John Roberts has to know and see all this. He has to know that Fifth Circuit Judge Jerry Smith, who asked federal prosecutors for a homework assignment in the wake of Obama’s remarks—a brief stating the Justice Department’s position on judicial review, that had to be at least three pages, single-spaced!—is making conservatives look silly and cheapening the bench. And he has to know that the court’s reputation will suffer an immense blow if it overturns the mandate. It will be seen by a large majority—even a lot of people who weren’t crazy about the law—as completely political. Remember, they didn’t have to take the case in an election year in the first place. They could have put it off. But the court said it must do this now. If it then overturns the ACA, it will look and smell like a political hit job to many Americans. And the court would be saying to America, “We know what you think, and we don’t give a damn.”

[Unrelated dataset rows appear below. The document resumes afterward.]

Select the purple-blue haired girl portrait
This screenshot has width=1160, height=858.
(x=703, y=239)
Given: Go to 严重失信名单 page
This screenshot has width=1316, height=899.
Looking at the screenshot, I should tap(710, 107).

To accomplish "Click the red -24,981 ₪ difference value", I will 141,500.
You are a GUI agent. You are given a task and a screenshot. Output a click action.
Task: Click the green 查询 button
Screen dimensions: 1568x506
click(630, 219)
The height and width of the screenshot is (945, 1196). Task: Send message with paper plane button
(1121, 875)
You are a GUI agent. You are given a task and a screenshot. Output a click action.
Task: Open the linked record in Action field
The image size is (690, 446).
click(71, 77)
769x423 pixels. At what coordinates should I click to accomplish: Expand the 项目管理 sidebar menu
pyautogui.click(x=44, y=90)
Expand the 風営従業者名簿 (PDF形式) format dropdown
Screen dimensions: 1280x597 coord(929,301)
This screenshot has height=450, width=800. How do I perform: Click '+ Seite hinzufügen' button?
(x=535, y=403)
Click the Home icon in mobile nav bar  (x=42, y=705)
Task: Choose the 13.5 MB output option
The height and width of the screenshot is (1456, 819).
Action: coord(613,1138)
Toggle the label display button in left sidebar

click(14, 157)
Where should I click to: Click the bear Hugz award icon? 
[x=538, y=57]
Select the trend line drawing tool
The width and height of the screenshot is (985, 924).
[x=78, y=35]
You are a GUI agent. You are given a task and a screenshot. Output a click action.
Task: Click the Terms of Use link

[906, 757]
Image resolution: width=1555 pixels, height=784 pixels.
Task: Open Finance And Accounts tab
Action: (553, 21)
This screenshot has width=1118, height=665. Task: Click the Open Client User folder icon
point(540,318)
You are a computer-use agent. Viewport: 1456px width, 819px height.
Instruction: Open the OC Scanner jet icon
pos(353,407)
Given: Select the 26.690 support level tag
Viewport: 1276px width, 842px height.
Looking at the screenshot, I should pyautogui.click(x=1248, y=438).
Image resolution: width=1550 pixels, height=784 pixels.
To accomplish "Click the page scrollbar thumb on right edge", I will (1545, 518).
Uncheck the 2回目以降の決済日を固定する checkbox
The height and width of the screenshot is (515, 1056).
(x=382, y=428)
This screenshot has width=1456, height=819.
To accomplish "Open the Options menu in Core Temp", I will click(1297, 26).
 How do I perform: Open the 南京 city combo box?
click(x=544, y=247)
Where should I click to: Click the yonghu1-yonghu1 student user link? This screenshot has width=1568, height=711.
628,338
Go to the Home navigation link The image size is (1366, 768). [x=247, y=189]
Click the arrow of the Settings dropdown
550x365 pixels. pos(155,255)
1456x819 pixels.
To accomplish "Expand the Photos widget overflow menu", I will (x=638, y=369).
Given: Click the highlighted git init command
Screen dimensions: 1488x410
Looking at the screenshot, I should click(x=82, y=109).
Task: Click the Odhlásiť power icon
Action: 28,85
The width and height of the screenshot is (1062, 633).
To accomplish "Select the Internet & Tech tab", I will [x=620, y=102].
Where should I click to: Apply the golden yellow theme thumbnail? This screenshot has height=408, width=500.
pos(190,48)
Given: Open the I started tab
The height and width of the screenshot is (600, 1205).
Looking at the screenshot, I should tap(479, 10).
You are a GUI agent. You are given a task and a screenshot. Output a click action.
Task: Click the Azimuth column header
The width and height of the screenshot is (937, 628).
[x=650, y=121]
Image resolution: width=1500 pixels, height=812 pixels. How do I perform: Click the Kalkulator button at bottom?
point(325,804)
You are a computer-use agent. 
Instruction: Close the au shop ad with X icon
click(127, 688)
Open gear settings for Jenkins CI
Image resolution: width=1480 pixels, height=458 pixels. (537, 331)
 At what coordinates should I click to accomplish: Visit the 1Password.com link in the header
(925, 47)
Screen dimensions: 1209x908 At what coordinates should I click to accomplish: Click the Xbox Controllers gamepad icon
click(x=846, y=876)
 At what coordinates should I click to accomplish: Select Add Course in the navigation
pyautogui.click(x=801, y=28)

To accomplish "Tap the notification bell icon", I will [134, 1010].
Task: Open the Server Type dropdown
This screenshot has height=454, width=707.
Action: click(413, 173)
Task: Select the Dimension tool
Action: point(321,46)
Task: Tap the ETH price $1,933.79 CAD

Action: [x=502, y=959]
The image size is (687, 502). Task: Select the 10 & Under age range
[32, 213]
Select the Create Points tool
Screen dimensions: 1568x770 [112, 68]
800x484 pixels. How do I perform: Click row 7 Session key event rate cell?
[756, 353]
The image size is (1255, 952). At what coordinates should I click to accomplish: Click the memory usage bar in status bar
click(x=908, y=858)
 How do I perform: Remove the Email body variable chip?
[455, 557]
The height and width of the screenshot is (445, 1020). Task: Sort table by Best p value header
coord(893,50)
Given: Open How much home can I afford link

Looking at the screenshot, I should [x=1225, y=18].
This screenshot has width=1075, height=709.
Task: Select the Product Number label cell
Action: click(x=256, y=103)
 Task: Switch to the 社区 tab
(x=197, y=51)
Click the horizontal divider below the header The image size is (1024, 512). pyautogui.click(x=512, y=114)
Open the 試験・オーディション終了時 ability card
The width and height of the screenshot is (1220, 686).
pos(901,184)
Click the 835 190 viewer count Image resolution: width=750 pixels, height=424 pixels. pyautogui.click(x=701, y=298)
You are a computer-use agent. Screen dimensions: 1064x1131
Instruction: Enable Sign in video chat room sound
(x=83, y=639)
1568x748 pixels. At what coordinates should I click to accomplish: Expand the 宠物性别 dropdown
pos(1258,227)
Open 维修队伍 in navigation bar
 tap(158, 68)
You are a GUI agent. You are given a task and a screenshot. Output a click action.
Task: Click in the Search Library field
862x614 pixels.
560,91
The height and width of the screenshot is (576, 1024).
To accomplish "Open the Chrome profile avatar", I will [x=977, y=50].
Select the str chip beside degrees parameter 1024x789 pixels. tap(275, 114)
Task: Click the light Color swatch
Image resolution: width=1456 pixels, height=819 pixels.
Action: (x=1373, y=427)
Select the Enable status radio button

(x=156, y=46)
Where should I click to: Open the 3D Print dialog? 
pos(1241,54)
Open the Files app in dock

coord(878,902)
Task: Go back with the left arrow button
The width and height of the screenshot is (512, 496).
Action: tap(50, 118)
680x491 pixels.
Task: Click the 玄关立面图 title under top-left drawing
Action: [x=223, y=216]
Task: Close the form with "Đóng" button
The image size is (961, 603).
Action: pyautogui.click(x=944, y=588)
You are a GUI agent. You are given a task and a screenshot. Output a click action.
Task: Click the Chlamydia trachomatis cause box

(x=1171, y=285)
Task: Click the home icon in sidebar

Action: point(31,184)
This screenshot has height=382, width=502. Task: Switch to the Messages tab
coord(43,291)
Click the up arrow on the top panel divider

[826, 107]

What would happen to the court then? Slowly—no; probably quickly—it will come to be seen by most Americans as just another cesspool of political mud wrestling; just another arena where the rich get what they want while everyone else gets screwed (Citizens United); just one more ideological whorehouse full of patrons pretending to be just the piano player.
Despite what we’re all brought up to believe, nothing about the court is sacrosanct. Lifetime appointments can be changed to fixed-year terms. It’d take some doing, but it can be done. And there’s nothing anywhere that says it has to be nine justices. That’s just tradition, but it’s nowhere in the Constitution. It just needs to be an odd number; could be three or 23. For that matter, Congress could disregard Marbury v. Madison. Yep. It could. Tom DeLay used to speak of this from time to time, back in the dear old Terri Schiavo days. He never specifically invoked M v. M, but, referring to judges who would have let Schiavo die, he said things like they had “thumbed their noses at Congress and the president” and would someday pay. He meant a campaign against judicial review. He never got around to it, having been indicted and convicted and all, but that’s what he meant. There’s nothing to prevent liberals from mounting a similar campaign. So far they’ve has held back by their respect for the institution. But that may soon be gone.
The court already—after Bush v. Gore and Citizens United in particular—has one leg dangling off the cliff. If it is going to be nakedly political in its decisions, it will invite political blowback. And if it gets pushed off the cliff, then who or what is our final arbiter in America? The great irony of the conservative moral absolutists is that they have ushered in—by arguing that nothing is above or beyond politics, that all the institutions Americans used to respect were in fact infested with liberal biases and presumptions—the greatest period of relativism in American history. We no longer universally respect anything. There is no reason the court should be immune from that. If the ACA is gutted, it will be liberals who will seek revenge on the court, but remember that it was conservatives who opened the door to pure politicization in the first place.